An Empirical Study of Large Language Models for Threat Intelligence Analysis and Incident Response
DOI:
https://doi.org/10.63575/CIA.2024.20109Keywords:
Large Language Models, Threat Intelligence, Incident Response, Cybersecurity AutomationAbstract
The exponential growth of cyber threats necessitates advanced automation in threat intelligence analysis and incident response workflows. This empirical study investigates the application of Large Language Models (LLMs) across critical security operations tasks, including threat intelligence extraction, TTP mapping, and automated response generation. Through systematic evaluation of multiple LLM architectures on real-world cybersecurity datasets comprising 1,000 threat intelligence reports and 500 incident records, we assess performance across entity extraction, threat actor attribution, and remediation recommendation tasks.

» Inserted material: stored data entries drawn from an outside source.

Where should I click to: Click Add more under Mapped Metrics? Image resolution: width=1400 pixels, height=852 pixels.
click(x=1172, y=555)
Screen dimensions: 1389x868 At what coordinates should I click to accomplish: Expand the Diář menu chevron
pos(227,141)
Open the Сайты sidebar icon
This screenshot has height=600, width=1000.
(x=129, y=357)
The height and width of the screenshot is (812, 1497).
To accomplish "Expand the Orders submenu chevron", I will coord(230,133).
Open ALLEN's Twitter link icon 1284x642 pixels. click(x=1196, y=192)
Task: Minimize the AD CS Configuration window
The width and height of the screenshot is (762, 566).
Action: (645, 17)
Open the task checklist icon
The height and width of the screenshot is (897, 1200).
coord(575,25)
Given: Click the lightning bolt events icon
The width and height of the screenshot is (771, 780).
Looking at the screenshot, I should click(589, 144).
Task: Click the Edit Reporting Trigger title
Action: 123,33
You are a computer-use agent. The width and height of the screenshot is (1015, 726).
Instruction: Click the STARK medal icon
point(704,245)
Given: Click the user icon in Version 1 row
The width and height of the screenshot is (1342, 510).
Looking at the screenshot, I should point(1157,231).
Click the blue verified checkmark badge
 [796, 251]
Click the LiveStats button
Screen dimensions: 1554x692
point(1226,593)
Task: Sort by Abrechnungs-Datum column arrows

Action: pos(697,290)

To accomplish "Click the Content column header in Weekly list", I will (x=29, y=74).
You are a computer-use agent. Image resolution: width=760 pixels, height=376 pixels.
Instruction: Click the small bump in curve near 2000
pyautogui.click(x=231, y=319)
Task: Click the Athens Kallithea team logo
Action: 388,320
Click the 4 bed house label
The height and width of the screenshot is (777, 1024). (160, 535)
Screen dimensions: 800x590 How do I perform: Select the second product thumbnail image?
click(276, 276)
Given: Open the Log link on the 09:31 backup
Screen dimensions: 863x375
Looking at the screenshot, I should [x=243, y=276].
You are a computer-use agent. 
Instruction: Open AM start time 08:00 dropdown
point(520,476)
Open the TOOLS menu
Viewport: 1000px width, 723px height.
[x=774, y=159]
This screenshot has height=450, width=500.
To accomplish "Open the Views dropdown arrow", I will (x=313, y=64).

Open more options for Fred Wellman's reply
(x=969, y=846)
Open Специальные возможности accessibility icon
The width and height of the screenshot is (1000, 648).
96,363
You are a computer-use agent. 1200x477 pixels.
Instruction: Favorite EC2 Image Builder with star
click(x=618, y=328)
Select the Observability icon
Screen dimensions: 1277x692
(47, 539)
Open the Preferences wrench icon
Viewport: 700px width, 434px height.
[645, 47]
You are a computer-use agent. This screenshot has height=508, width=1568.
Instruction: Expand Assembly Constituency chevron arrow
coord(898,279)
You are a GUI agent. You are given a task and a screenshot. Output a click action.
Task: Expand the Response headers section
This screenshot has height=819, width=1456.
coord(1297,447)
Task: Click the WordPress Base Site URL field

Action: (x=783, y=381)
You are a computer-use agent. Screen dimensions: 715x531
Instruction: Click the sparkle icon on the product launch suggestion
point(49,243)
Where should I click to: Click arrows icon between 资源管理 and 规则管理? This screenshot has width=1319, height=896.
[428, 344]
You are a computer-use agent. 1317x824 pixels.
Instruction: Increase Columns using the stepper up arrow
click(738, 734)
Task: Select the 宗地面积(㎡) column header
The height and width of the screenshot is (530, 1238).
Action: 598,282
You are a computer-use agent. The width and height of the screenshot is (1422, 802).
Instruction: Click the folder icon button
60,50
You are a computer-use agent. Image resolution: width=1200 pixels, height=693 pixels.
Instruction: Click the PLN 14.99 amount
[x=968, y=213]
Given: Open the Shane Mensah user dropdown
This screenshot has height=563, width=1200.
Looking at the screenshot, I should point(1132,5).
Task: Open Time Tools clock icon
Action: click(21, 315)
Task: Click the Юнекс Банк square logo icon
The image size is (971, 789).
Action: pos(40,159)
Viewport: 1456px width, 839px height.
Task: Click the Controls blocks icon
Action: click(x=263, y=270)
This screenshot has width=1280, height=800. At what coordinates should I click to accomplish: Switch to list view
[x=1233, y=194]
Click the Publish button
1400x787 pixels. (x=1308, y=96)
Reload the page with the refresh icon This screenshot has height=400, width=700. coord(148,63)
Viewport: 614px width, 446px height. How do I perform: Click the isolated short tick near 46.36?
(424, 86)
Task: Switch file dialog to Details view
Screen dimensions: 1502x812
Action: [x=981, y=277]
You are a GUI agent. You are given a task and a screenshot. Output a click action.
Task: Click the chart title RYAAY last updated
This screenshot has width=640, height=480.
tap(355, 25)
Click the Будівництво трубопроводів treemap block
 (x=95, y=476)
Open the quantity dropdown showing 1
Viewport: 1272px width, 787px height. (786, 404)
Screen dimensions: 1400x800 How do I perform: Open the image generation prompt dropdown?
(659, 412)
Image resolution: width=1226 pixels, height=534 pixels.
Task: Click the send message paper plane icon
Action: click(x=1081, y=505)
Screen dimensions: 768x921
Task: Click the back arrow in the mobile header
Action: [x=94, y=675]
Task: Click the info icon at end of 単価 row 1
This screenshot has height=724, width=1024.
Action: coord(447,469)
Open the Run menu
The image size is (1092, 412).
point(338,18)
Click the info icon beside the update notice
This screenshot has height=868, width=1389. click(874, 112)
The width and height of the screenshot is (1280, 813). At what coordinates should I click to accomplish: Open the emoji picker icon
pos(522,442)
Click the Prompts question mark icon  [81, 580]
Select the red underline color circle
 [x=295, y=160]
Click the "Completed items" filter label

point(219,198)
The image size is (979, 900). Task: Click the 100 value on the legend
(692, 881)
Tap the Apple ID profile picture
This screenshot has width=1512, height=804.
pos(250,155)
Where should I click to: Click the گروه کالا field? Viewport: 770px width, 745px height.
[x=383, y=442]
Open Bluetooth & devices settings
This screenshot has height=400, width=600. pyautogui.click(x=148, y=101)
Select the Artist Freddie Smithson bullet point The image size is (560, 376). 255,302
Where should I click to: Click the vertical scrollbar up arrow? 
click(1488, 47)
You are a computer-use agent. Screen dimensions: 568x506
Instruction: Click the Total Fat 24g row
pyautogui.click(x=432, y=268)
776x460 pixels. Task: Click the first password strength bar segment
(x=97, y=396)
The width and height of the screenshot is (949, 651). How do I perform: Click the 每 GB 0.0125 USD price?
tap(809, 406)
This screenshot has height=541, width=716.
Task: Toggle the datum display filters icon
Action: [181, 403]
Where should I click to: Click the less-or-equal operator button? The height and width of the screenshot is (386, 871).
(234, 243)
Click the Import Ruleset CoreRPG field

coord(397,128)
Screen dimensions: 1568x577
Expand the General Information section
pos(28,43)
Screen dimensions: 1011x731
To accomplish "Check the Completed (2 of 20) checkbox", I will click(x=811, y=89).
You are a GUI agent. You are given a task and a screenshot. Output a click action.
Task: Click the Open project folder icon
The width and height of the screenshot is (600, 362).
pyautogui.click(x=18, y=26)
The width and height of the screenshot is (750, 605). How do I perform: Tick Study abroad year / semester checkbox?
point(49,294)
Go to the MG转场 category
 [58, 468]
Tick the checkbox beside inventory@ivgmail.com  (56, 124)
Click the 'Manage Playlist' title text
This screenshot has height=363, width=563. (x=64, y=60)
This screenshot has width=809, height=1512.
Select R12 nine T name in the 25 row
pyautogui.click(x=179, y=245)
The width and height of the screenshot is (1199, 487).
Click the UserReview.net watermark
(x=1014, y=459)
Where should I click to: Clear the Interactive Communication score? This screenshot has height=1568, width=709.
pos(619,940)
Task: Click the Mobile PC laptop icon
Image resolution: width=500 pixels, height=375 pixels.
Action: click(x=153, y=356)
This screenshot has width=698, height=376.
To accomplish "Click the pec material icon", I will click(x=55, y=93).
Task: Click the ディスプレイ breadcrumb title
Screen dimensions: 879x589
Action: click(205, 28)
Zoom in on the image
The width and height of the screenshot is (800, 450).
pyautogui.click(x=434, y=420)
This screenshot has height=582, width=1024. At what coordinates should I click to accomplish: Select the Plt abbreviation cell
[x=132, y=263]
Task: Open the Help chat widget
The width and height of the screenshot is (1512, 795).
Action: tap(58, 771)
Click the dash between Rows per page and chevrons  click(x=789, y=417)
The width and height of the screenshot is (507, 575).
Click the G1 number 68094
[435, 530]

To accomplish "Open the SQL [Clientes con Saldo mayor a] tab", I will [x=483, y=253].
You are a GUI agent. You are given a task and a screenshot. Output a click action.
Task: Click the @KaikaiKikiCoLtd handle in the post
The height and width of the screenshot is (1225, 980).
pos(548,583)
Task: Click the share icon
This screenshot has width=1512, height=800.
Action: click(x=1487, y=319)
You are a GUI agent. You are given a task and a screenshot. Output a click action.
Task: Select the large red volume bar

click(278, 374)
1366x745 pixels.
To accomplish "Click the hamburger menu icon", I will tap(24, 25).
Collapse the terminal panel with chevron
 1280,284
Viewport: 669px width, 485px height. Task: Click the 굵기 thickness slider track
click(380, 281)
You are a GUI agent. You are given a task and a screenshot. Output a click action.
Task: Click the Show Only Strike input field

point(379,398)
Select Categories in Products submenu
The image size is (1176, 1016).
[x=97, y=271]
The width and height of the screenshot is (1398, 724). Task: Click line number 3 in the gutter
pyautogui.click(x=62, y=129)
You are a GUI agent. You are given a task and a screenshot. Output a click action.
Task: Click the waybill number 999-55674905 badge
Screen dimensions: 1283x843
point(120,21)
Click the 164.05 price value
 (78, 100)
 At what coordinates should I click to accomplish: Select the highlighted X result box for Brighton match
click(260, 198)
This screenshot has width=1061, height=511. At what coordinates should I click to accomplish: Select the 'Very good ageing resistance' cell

Our experimental results demonstrate that LLMs achieve F1 scores exceeding 0.88 for Indicator of Compromise (IoC) extraction and reduce incident response time by 64% while maintaining 82% accuracy in MITRE ATT&CK technique mapping. The findings reveal significant efficiency gains with RAG-enhanced configurations showing 19% performance improvement over baseline approaches. This work provides empirical evidence supporting LLM deployment in security operations centers and identifies critical challenges in production environments.